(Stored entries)
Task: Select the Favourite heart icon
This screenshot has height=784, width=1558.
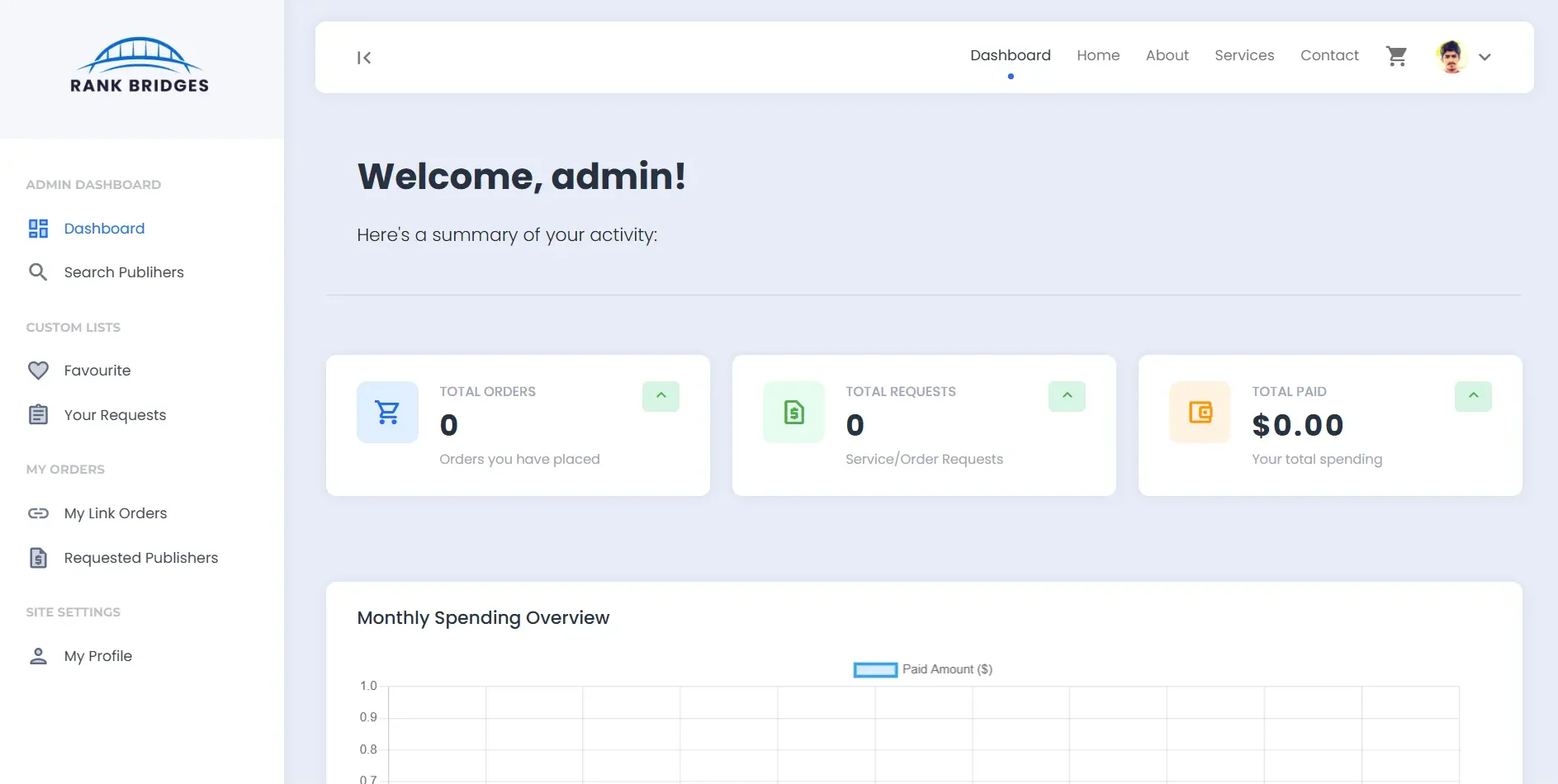Action: 38,370
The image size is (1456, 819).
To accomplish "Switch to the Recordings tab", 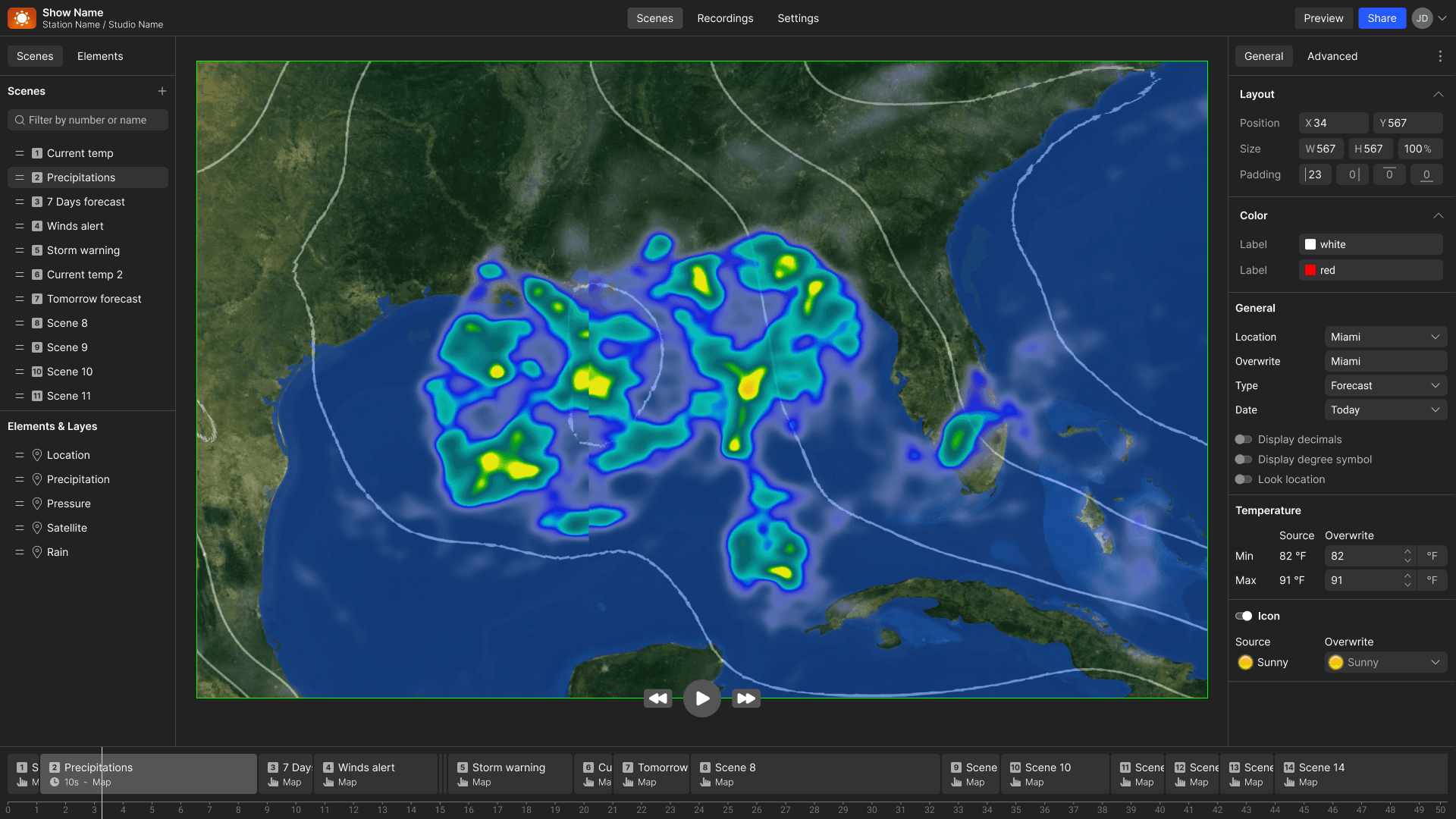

* **TASK STATEMENT**:
Skip the pictures, then return the rest of the data exactly.

* **REPLY TO THE TASK**:
Task: Select the Favourite heart icon
This screenshot has height=784, width=1558.
Action: 38,370
The image size is (1456, 819).
To accomplish "Switch to the Recordings tab", 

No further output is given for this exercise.